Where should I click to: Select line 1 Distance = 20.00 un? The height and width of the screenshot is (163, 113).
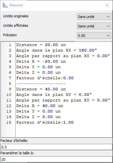[x=41, y=45]
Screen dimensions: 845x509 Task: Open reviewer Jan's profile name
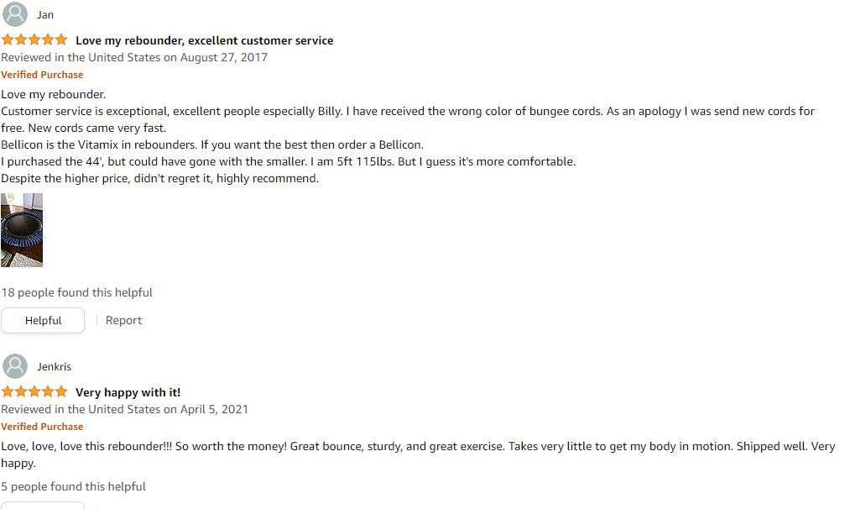(45, 15)
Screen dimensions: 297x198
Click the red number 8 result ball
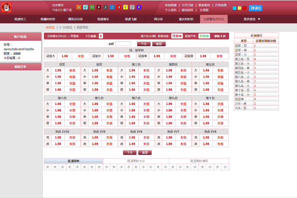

:::

◆ **Exercise objective**
Leave the pictures aside and print exactly, and only, the lines from the one with "Screen dimensions: 845x509" through the end of the data, both included.

◆ **Exercise result**
Screen dimensions: 845x509 Task: Open reviewer Jan's profile name
(45, 15)
Screen dimensions: 297x198
Click the red number 8 result ball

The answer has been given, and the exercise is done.